La iglesia católica retomó la tradición de Roma y adaptó la idea del sol invictus para hacer honor a su dios hecho hombre como luz del mundo que triunfa sobre las tinieblas y estableció en la misma época del año, el solsticio de invierno, la festividad de la navidad para conmemorar el nacimiento de su dios luz hecho hombre. La iglesia católica trató de sustituir las antiguas celebraciones del solsticio de invierno por la nueva celebración de la navidad, pero el fuerte arraigo popular que tenían las mascaradas hizo imposible evitar su celebración por lo que fueron trasladadas al final del invierno, haciéndolas coincidir con las celebraciones del comienzo de la primavera. Para ello la iglesia se inventó un nuevo tiempo litúrgico dentro del ciclo anual al que denominaron “Carnaval” en el que trataron de reunir todas aquellas festividades que se consideraban “paganas” y con las que no pudieron acabar mediante prohibiciones. De esta manera las mascaradas pasaron a formar parte de las fiestas de primavera, llamadas fiestas de carnaval.

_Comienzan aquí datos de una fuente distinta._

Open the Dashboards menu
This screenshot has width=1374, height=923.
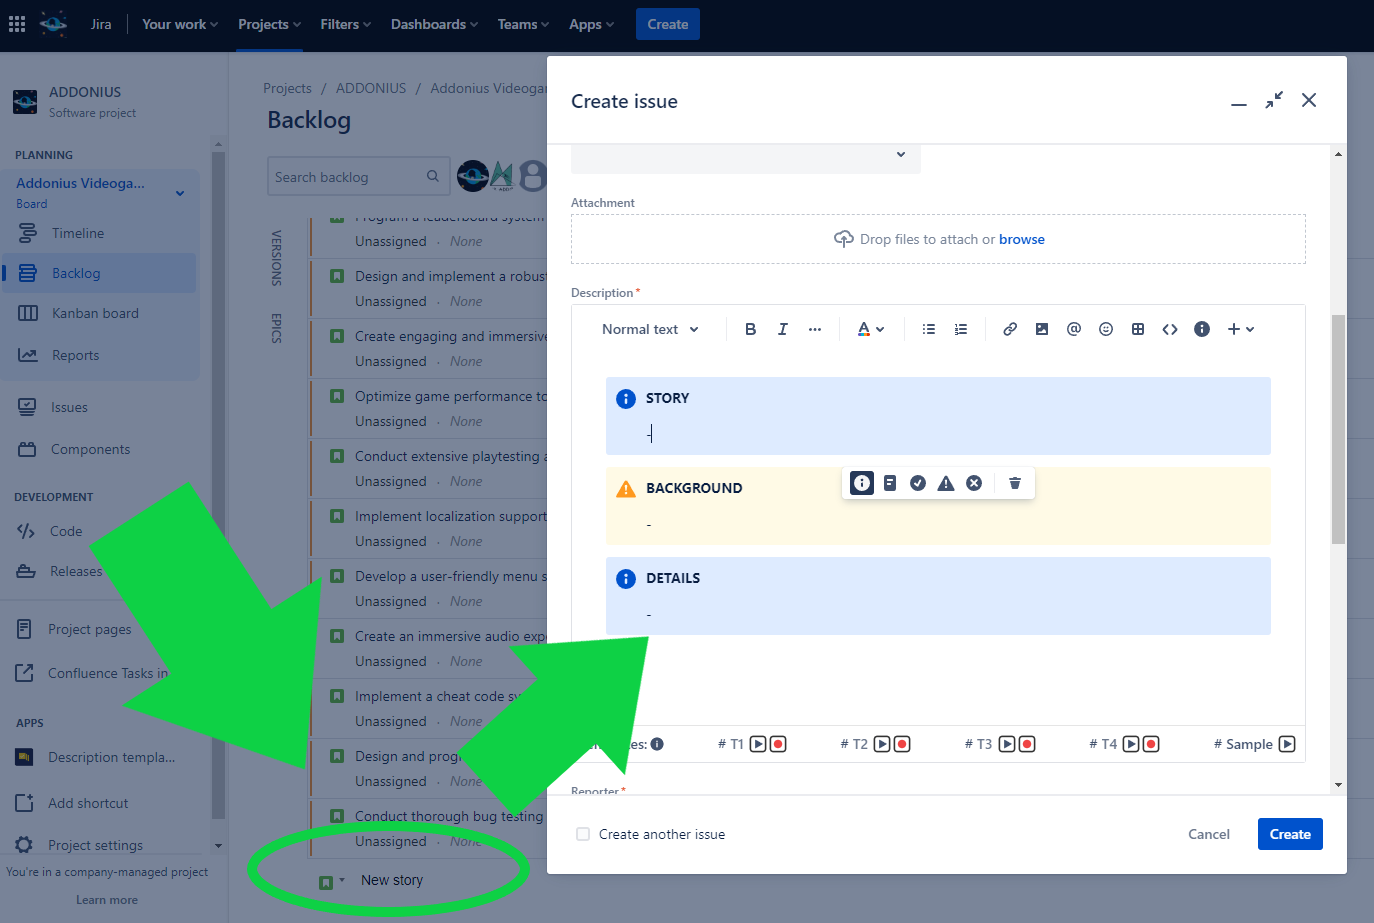[x=434, y=24]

Asociada también a esta época del año en el que la abundancia está directamente relacionada con la perspectiva de escasez y la esterilidad con la esperanza de una renovación de la fertilidad, se encuentra la costumbre de intercambiar dones y regalos. Entre los celtas, esta costumbre del intercambio de regalos, coincidente con la época de comienzo de un nuevo ciclo solar, era conocida con el nombre de “eguinad”, de donde se supone que procede la palabra “aguinaldo”, aunque según algunos autores el origen de esta palabra, a través de “aguinando” y “aguilando”, se encuentra en la expresión latina “hoc in anno” utilizada en la costumbre existente en Roma de hacer regalos durante los primeros días de cada nuevo año en honor de los dioses y como señal de felices augurios. A estos regalos los llamaban strenae de forma general y Kalendariae strenae a los regalos que se hacían con motivo del comienzo del nuevo año. Strenia era también el nombre de la diosa del año nuevo y Strenua era el nombre del bosque sagrado al que acostumbraban a acudir el primer día del año a recoger verbena. La costumbre de hacer regalos en esta época del año continuó hasta nuestros días bajo la forma de los aguinaldos o aguilandos y la iglesia católica la mantuvo por medio de la celebración de la festividad de los reyes magos. La costumbre romana de las strenae vinculada a la entrada del nuevo año derivó en los entroidos, de donde procede también el nombre de antruejo, con que se designan en algunos lugares a las mascaradas invernales.
En Castilla, aún se conserva en algunos lugares la celebración de mascaradas en las que el protagonista indiscutible es el zamarraco, conocido también con otros nombres como zarramaco, morrache, botarga, guirrio, sidro o zamarrón. Es un personaje situado en el límite entre humano y salvaje que se dedica a provocar, fomentar el desorden e incitar a la desobediencia. Se cubre con pellejos de carneros y porta unos grandes cencerros. Suele llevar en las manos un instrumento de azote con el que propina zurriagazos a diestro y siniestro. Existen personajes similares en toda la tradición europea y su origen se remonta a la noche de los tiempos, pues se han encontrado personajes parecidos en algunas pinturas rupestres del paleolítico como el chaman-ciervo de la cueva de Trois-Frères en Francia.
También se conserva aún en muchos pueblos de Castilla la costumbre de los aguinaldos. En la actualidad suelen ser los jóvenes de los pueblos los que cantan coplas y hacen una ronda por las casas del pueblo pidiendo alimentos con los que luego poder hacer una celebración. Antiguamente, además de los jóvenes y niños solían ser los pastores los que pedían en las casas de los agricultores.